Transit: Take the Metro Red Line to the Universal City Station and follow the signs toward the rapid bus. Board the Ventura Boulevard Rapid (#750) and get off at Laurel Canyon Boulevard and walk one block north to the L.A. River. Turn left and walk west (upstream) along the LA River to the Laurelgrove Ave. Footbridge.

Car: Exit the 101 Freeway at Laurel Canyon Boulevard in Studio City and go south on Laurel Canyon Boulevard. Turn right onto Moorpark Street and left onto Laurelgrove Avenue. Proceed 2 blocks to the end of Laurelgrove Avenue at Valleyheart Drive. Street parking is available on Laurelgrove or Valleyheart.


At the south bank of the L.A. River on the Laurelgrove Avenue Footbridge, turn left and descend the ramp into the L.A. River Greenway Park. This small linear park, which opened in 2004, occupies the southern bank of the L.A. River for approximately 0.6-miles from Laurel Canyon Boulevard to Whitsett Avenue. The park features extensive river-rock ramps (including a connection to the city's new Studio City parking structure), a series of clever rock seating areas, and native landscaping, which are welcoming and enjoyable.

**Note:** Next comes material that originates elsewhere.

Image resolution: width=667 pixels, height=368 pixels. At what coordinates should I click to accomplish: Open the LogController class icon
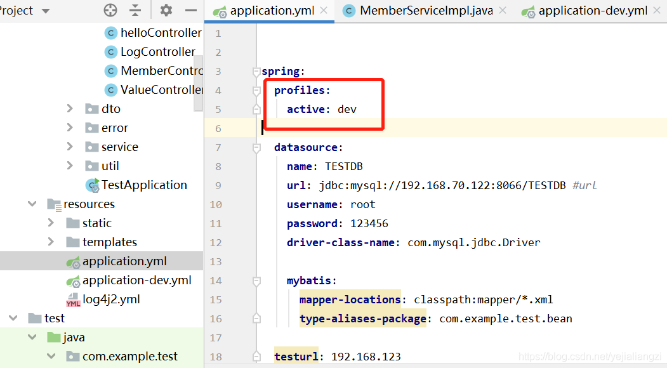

Continue walking downstream and ascend the ramp at the Laurel Canyon Boulevard Bridge (the first bridge you encounter). Turn left onto the sidewalk, crossing the bridge. Turn right onto the crosswalk; watch out for oncoming traffic as you Cross Laurel Canyon Boulevard. Turn right on the sidewalk.

From the downstream side of the bridge, you get a good view of the weir on the south side of the river at Laurel Canyon Boulevard. Weirs are placed at some river confluences with large storm drains. In this case the structure drains the Laurel Canyon hillsides. To prevent local flooding, the weir spreads out the tributary flow entering the river.

Turn left into the Great Toad Gate. You've just entered the Valleyheart Greenway (note that Valleyheart Drive parallels the L.A. River through the east San Fernando Valley), a joint project of the County of Los Angeles and The River Project (with initial funding from the California Coastal Conservancy). This quarter-mile mini-park opened in 2004, with additional art features added in 2005.

Under the leadership of Melanie Winter and The River Project, the park was designed with input from students at the nearby Carpenter Avenue Elementary School. Students came up with ideas for the whimsical toad gate and butterfly garden and bench, and the ideas were further refined by artists. The Great Toad Gate was designed by artist Lahni Baruck, based on a drawing by student Michael Harris.

Descend the ramp. Chose the high path or low path to continue walking downstream. Note that instead of asphalt, the county has used decomposed granite (fine rocks that resemble natural earth), a more permeable and environmentally friendly walking surface.

On your right is the Rattlesnake Wall, a river rock retaining wall designed as a gigantic rattlesnake. The rocks are engraved with the names of students and others who worked on this park.

Valleyheart Greenway Rattlesnake Head. | Photo: Laurie Avocado/Flickr/Creative Commons

A few steps farther is the Butterfly Garden. The site features beds of various California native flowers, which attract butterflies. The various beds of the garden are in the shape and pattern of a butterfly's wing. Check out the beautiful Butterfly Bench. It's also designed by artist Lahni Baruck, and includes a quote from Henry David Thoreau.

Continue downstream, and then ascend the ramp to Radford Avenue. Turn left, walk across the Radford Avenue Bridge. If you look downstream from the bridge (into the CBS Studio Center), you can see the river water gathering into the low-flow channel. The low-flow channel in the middle of the river is provided to focus the water's gradual erosive power into a small area that is easier to maintain and repair.

From here, turn around and retrace your steps. When you get to the Laurengrove Avenue Footbridge, you can continue under it to see the rest of the city park, which ends at Whitsett Avenue.